### JOB
Copy out word for word the lines between the one holding "Subscribe (1019, 1827)" and the one holding "eagle (126, 2334)", inclusive.

[Saved entries]
--------
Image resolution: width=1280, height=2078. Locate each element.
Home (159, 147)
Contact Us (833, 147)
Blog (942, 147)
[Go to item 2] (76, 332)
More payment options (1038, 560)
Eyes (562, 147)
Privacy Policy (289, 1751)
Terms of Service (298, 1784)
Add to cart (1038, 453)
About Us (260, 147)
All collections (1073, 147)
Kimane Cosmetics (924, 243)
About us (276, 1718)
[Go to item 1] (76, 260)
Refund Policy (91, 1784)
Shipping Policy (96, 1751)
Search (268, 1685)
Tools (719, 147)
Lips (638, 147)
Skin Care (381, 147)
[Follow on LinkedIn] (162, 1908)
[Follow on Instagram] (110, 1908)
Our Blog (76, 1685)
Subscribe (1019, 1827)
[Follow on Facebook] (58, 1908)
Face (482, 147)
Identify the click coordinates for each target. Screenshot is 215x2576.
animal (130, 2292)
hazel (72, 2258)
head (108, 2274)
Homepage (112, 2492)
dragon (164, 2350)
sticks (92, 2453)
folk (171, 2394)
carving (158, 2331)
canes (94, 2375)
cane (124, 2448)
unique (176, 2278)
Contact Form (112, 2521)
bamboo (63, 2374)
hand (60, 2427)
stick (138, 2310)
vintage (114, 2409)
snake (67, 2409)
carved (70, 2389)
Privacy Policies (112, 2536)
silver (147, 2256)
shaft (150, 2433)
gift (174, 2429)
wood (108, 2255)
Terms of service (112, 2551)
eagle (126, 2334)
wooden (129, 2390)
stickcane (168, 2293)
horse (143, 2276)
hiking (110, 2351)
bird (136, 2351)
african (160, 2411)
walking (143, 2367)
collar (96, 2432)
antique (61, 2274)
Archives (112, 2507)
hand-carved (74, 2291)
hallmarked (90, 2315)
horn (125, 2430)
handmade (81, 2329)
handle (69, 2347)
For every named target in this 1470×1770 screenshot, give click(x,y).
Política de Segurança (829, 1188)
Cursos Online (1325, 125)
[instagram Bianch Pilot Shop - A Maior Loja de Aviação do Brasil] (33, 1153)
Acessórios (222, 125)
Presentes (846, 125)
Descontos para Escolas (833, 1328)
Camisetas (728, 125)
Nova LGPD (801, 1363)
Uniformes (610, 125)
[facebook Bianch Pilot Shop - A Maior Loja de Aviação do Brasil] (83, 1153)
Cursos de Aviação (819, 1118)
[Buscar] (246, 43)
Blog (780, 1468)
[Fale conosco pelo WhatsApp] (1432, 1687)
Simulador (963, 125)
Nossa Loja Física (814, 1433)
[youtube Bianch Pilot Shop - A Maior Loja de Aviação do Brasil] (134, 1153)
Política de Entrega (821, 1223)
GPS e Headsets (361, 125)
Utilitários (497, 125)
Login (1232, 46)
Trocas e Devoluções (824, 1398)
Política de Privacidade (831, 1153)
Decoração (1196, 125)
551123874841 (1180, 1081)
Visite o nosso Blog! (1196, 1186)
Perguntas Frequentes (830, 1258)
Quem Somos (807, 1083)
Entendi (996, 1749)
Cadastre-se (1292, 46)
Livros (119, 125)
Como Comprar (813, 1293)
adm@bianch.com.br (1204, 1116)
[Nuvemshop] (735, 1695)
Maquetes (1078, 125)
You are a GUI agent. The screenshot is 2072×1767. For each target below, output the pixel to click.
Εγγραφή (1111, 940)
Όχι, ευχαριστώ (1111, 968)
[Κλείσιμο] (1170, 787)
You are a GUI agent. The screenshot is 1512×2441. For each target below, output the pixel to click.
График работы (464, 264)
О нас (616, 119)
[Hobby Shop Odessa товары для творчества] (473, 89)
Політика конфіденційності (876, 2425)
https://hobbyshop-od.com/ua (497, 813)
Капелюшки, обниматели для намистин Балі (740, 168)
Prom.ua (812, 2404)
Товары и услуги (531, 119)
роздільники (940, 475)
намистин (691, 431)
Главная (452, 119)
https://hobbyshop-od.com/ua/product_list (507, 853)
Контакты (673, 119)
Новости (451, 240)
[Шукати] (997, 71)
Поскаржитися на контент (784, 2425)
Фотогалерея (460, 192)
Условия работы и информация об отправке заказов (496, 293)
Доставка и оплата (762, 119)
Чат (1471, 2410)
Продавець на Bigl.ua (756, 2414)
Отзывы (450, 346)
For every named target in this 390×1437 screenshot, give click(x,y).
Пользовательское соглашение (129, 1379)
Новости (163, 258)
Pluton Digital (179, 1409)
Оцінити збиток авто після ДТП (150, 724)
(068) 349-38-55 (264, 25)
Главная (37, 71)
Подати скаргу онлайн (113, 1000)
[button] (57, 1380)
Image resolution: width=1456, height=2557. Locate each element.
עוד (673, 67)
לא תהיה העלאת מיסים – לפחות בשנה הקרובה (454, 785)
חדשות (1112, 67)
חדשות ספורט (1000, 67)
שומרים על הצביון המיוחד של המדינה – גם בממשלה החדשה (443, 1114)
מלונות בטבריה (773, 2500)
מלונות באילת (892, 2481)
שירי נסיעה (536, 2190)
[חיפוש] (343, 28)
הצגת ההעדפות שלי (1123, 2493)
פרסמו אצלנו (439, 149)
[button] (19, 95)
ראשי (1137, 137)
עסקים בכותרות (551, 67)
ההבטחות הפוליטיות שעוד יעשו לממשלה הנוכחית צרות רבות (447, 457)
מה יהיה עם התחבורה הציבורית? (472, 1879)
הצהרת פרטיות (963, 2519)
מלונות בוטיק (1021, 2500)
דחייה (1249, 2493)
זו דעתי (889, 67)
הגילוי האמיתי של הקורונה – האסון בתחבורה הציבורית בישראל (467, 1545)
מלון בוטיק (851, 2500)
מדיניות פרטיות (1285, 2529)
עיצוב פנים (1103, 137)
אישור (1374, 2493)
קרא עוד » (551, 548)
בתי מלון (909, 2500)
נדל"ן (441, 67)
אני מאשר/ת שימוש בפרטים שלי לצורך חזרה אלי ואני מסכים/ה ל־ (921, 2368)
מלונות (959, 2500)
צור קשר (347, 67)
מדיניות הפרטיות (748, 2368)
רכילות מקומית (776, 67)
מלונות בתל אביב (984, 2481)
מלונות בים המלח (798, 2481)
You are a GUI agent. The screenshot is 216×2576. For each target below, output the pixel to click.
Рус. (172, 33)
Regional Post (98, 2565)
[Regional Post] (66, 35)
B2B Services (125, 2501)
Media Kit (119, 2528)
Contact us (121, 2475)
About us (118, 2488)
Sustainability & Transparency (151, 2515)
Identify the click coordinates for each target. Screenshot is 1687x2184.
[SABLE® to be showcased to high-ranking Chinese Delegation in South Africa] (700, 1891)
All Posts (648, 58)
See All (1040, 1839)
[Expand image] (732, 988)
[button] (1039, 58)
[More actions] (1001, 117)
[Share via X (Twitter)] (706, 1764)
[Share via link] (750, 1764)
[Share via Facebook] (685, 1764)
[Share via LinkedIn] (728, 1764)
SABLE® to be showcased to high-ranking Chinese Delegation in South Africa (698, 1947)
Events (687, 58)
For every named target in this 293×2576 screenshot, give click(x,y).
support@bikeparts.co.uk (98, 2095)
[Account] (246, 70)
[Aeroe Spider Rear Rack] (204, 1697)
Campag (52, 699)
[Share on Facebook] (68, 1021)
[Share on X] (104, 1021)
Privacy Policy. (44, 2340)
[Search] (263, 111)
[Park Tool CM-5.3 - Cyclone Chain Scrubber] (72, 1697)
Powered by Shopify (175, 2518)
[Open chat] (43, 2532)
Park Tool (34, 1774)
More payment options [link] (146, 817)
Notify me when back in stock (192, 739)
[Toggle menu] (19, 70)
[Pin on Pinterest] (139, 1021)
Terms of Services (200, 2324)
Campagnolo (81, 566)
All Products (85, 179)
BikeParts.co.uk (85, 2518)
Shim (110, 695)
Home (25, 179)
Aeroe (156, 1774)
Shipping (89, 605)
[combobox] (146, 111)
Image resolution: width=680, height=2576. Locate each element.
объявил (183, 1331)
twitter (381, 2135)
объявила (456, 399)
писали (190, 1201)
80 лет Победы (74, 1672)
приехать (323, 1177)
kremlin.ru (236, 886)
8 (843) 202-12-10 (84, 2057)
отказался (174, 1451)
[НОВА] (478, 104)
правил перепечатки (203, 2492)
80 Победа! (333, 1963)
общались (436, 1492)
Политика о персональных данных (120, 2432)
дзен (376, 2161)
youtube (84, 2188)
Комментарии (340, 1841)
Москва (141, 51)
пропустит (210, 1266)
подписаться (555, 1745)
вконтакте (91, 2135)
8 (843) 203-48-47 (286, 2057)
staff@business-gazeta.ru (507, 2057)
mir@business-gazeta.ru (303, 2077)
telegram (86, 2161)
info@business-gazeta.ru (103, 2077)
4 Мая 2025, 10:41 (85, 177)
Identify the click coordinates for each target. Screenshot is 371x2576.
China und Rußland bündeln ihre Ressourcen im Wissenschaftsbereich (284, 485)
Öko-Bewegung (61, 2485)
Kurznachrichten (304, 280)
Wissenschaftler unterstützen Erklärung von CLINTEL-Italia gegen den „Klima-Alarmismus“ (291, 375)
--------
### RESPONSE
Subscribe (1019, 1827)
[Follow on Facebook] (58, 1908)
Face (482, 147)
Identify the click coordinates for each target. Screenshot is 215x2576.
animal (130, 2292)
hazel (72, 2258)
head (108, 2274)
Homepage (112, 2492)
dragon (164, 2350)
sticks (92, 2453)
folk (171, 2394)
carving (158, 2331)
canes (94, 2375)
cane (124, 2448)
unique (176, 2278)
Contact Form (112, 2521)
bamboo (63, 2374)
hand (60, 2427)
stick (138, 2310)
vintage (114, 2409)
snake (67, 2409)
carved (70, 2389)
Privacy Policies (112, 2536)
silver (147, 2256)
shaft (150, 2433)
gift (174, 2429)
wood (108, 2255)
Terms of service (112, 2551)
eagle (126, 2334)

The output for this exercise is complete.